El valor de una nación no es otra cosa que el valor de los individuos que la componen.

 -Johh Stuart Mill-

La ciudadanía como ejercicio está cambiando en República Dominicana, sobre todo en lo que respecta al acceso a información, capacidad de expresión pública, vigilancia y cuestionamiento a prácticas irritantes vinculadas con los excesos del poder.

Si bien es cierto que aún sufrimos altos grados de inequidad y exclusión, que abren la puerta a la hipoteca de la dignidad humana y al silencio ante los desmanes de las élites, la criticidad ciudadana es cada vez más creciente.

Los votantes de 2020 serán muy diferentes a los de 2016, impactados por un segmento de millenials y generación Z –en su mayoría clase media- iconoclasta, irreverente, informado, arrojado y plantado contra comportamientos de estructuras político-burocráticas que le roban oportunidades y futuro.

Algunos políticos destemplados, fatuos, con vocación de caciques y confiados en sí mismos, no han entendido que llegó la era de la hipertransparencia y que el poder mediático capturado, con el que era muy fácil protegerse, se ha atomizado y su control es imposible.

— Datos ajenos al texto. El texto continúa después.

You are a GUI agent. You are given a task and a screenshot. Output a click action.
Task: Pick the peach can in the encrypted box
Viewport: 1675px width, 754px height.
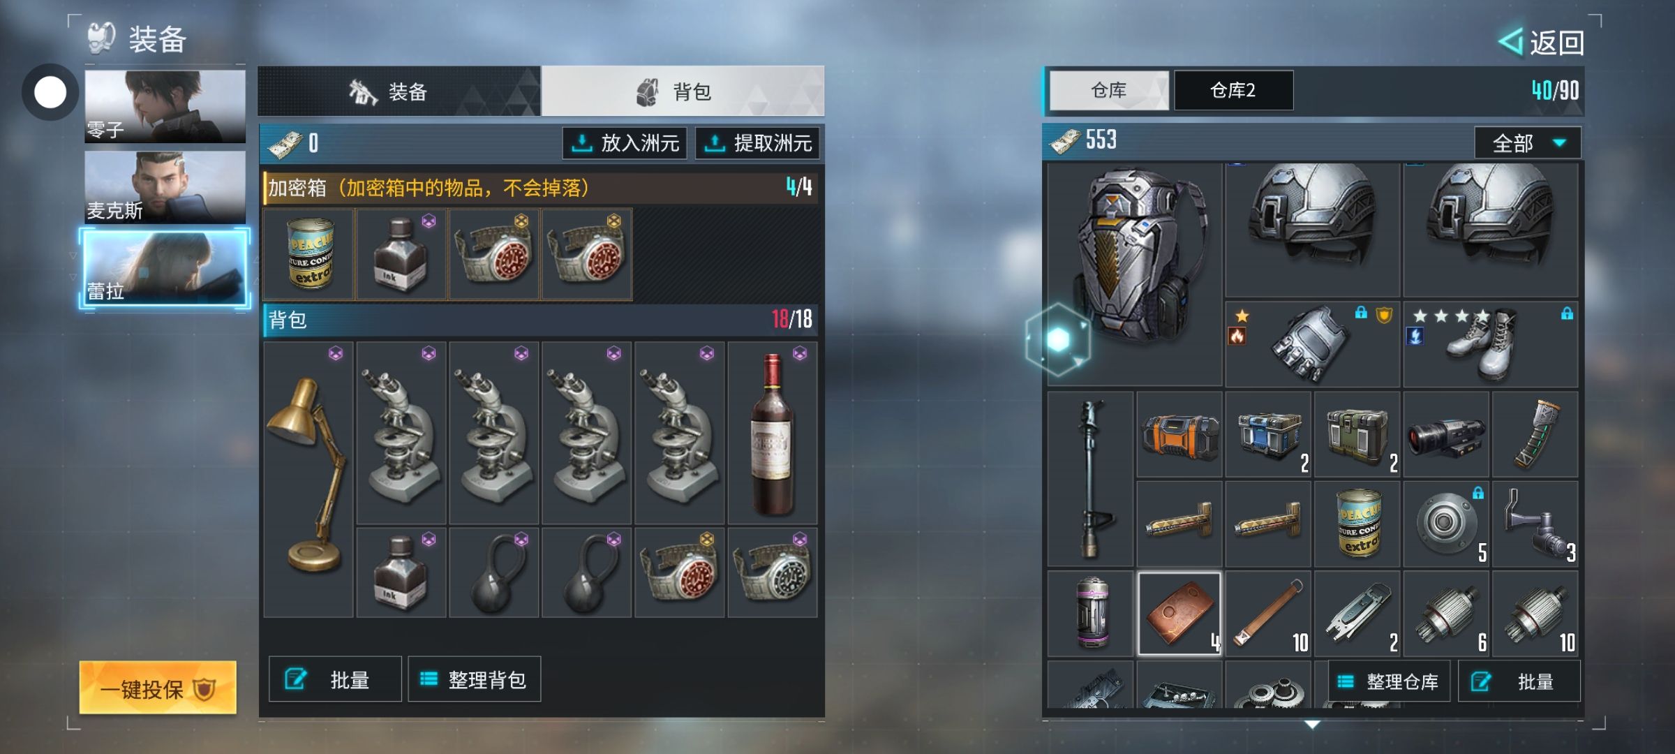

Cada peso derrochado o desviado en la gestión de la cosa pública es una resta a las posibilidades de bienestar  de hoy  y mañana de nuestros conciudadanos, quienes están muy conscientes del daño que hace la riqueza formada al vapor, sin mérito ni otra trayectoria que no sea el peculado y el asalto al Erario.

El sector privado no queda exonerado. Los ojos ciudadanos miran también a los nuevos ricos, con énfasis en aquellos que merodean bajo la cobija del poder gubernamental, beneficiándose de cadenas nepóticas, del testaferrato o de relaciones deslealmente ventajosas.
Pero también son observados muy de cerca aquellos bloques integrantes de la oposición, seducidos por la vida muelle y acomodados en el palco de la pasividad, con algunas acciones teatreras esporádicas para aparentar lo que no son.

No preveo ruptura política radical alguna para el corto plazo, pero huelo un voto de rabia e indignación en las próximas elecciones, que puede dejar muy mal parado al estatus quo gobierno-oposición.

A nadie visualizo por ahora capitalizando esa brecha, pero las tendencias me llevan a pensar que en cuatro años más el panorama político podría ser muy complicado y riesgoso para la gobernabilidad. Se podría revertir a través de un verdadero pacto social, de un compromiso reformador sólido enfocado en la institucionalización y el respeto a la ley. De lo contrario aquí solo habrá perdedores.